→ TEXTE À LIRE
::::

Réalisé par Noah Baumbach et sorti en décembre 2019 sur Netflix, Marriage Story est un drame qui raconte l’histoire de Charlie, un metteur en scène de Broadway, et de sa femme Nicole, une actrice devenue comédienne jouant dans les pièces de son mari. Contrairement à ce que nous annonce son titre, Marriage Story est l’histoire d’un divorce. Nominé aux Oscars pour le meilleur scénario original, le film m’a frappée par la justesse de son propos et le développement de ses personnages.

 

 

Maîtrise des dialogues et jeux des acteurs

 

En effet, malgré un thème plutôt difficile, le film ne tombe jamais dans le pathos et sonne toujours juste. Il y a une réelle maîtrise des dialogues, autant ceux du couple que ceux des personnes qui les entourent. L’ensemble des interactions entre les personnages est naturel et ne semble jamais forcé, qu’il s’agisse de l’utilisation des silences, mais aussi et surtout des interférences : une blague, une anecdote, l’histoire d’une rencontre, cela apparaîtra glissé autour d’une conversation. Je parle ici d’interférences, mais il n’y a pour moi aucune scène superflue dans Marriage Story, et c’est là que le propos est incroyablement bien maitrisé : toutes les scènes sont urgentes, nécessaires, le film ne peut pas fonctionner sans l’une d’elles.

De plus, si le naturel se ressent autant dans Marriage Story, c’est en grande partie grâce au jeu des acteurs. Respectivement nominés aux Oscars dans la catégorie « meilleure actrice » et « meilleur acteur », Scarlett Johansson et Adam Driver forment un duo qui fonctionne étonnement bien. Leur performance, au-delà d’être touchante, leur laisse une vraie liberté d’expression.

 

 

Le traitement du fond dans la forme

 

Si le film laisse cette impression de naturel, de justesse, c’est aussi parce que le fond de son propos se ressent directement par la forme, faisant ainsi passer son message dans l’image. Marriage Story traite d’une séparation, et de fait, se base sur l’opposition entre les personnages. Celle-ci intervient au détour de sur-cadrages, les personnages séparés à l’écran par une barre de métro, une clôture… Mais aussi dans le décor, Charlie voulant vivre à New York et Nicole à Los Angeles, les deux personnages se retrouvent opposés aussi bien émotionnellement que physiquement. Le placement de la caméra sert le même propos, se plaçant entre les personnages durant une discussion, permettant un champ contre champ classique, puis prenant une amorce lors des confrontations. Plus subtilement, Noah Baumbach installe aussi cette opposition dans les couleurs, le bleu pour Charlie et le rouge pour Nicole, comme on peut le voir sur les deux affiches du film. Comme dans leur relation, ce qui les rassemble à l’écran est leur fils, pour lequel sont utilisées les deux couleurs. Lorsque Charlie est à Los Angeles pour voir son fils, les deux personnages sont rassemblés par le même fond de la ville, mais restent opposés par les endroits où ils se trouvent.

::::

→ ÉNONCÉ 1
Répondez à ces questions à partir de la critique de Marriage Story :
(a) Sur quelle plateforme et à quelle date le film est-il sorti ?
(b) Dans quelle ville Charlie veut-il vivre, et dans laquelle Nicole veut-elle vivre ?
(c) Quelle couleur est associée à Charlie, et laquelle à Nicole ?
→ ÉNONCÉ 2
Dans la critique de Marriage Story, réécrivez plus brièvement le paragraphe qui commence par « De plus, si le naturel » en gardant ses faits principaux.
→ ÉNONCÉ 3
Poursuivez, s'il vous plaît, la critique de Marriage Story à partir de sa dernière phrase.
Le matériel placé ensuite n'est pas utile pour répondre.

→ EXTRAIT DE DONNÉES
::::

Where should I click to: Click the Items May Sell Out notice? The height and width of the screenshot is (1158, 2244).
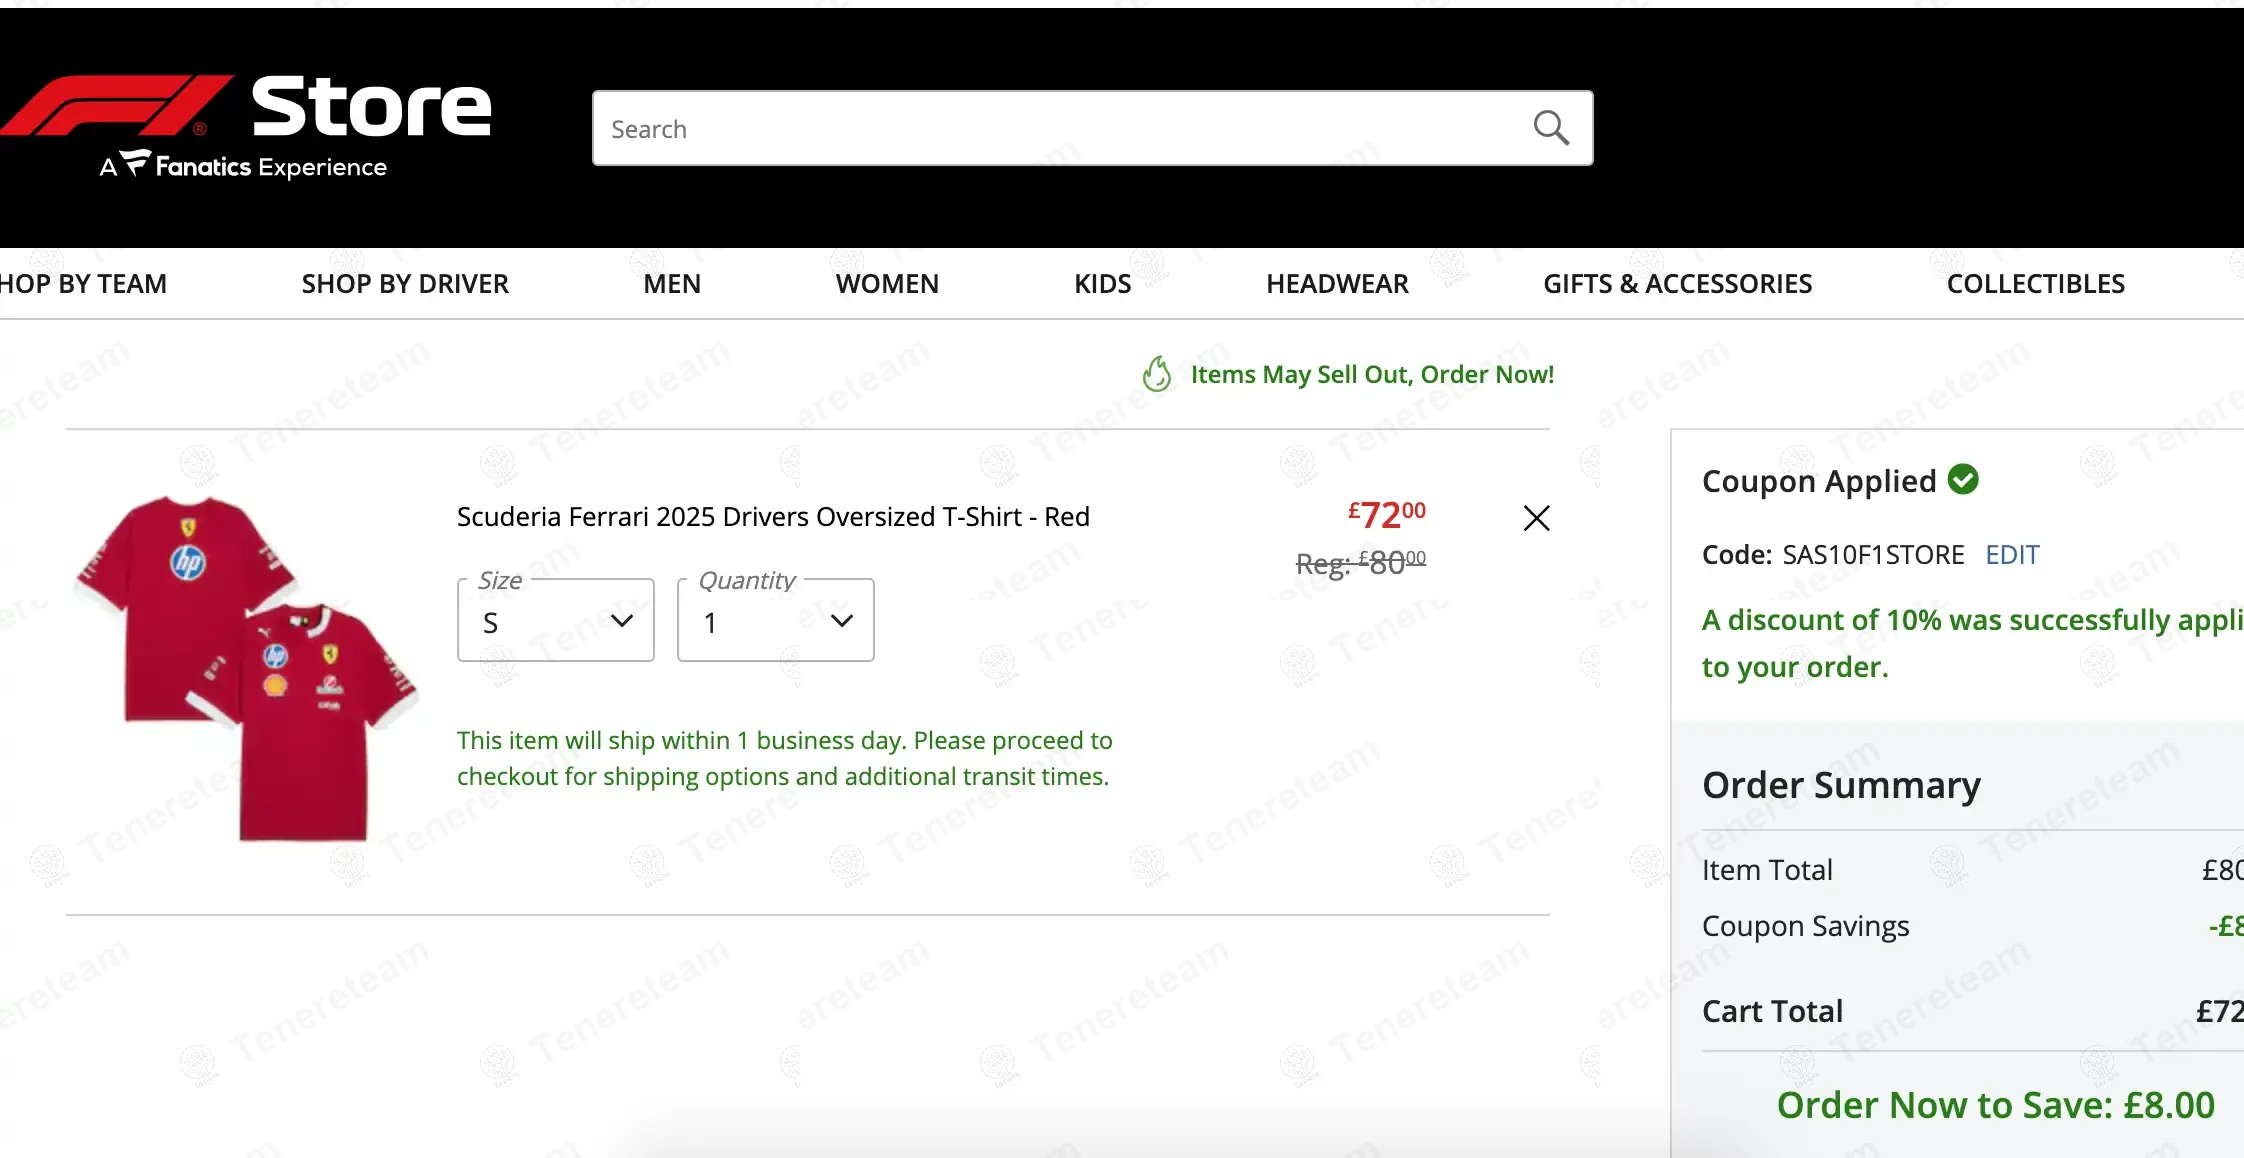[1371, 375]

::::

→ CORRIGÉ 1
(a) Sur Netflix, en décembre 2019.
(b) Charlie veut vivre à New York, Nicole à Los Angeles.
(c) Le bleu pour Charlie, le rouge pour Nicole.

→ CORRIGÉ 2
Le naturel du film doit beaucoup au jeu de Scarlett Johansson et d'Adam Driver, nominés aux Oscars comme meilleure actrice et meilleur acteur. Leur duo fonctionne étonnamment bien, et leur performance touchante leur laisse une vraie liberté d'expression.

→ CORRIGÉ 3
 

 

La dimension théâtrale

 

Dans le même ordre d’idées, on retrouve la théâtralité présente dans le film par le métier de Charlie directement dans la forme du film. Composé comme une suite d’actes qui se finissent par des fondus au noir, Marriage Story comporte une dimension théâtrale très importante. Le déplacement des personnages n’est pas laissé au hasard et chaque scène, qu’il s’agisse d’une dispute, d’une discussion, ou encore d’une conversation téléphonique, a sa chorégraphie propre qui laisse une marque sur le spectateur. Par exemple, alors qu’il travaille, Charlie va recevoir un appel qui va le faire sortir de la salle, pour évoluer dans le couloir, dans la cage d’escalier, puis finir dans la rue, seul au milieu de la foule de New-York, position qui n’est pas anodine. Il évolue dans cet espace tout en devant interagir avec ce milieu et les personnages qui le composent, ainsi il doit répondre à des questions concernant son travail et maintenir sa conversation: dans sa vie professionnelle comme personnelle, on est face à un personnage qui est dans l’urgence, qui manque de temps. 

La présence de passages musicaux renforce aussi évidemment cette théâtralité, sans être forcée, s’incluant naturellement à l’histoire et amplifiant le ressenti des personnages au moment choisi.  Il va s’agir d’un interlude dans un bar, d’une scénette lors d’une fête de famille, et suivre le déroulement naturel du récit. La présence du théâtre dans l’oeuvre cinématographique ne sort pas le spectateur du film mais renforce d’autant plus son immersion.

 

 

 

Marriage Story représente pour moi un film vrai, un film juste, qui comprend son spectateur et se livre à lui. Loin d’être manichéen, il nous montre la complexité d’une telle séparation, l’ambiguïté des sentiments humains, et j’ai aimé me reconnaître dans le personnage de Nicole autant que dans le personnage de Charlie. C’est un film dur, drôle, touchant, qui mérite sans aucun doute sa place dans la sélection des Oscars et qu’il faut voir au plus vite !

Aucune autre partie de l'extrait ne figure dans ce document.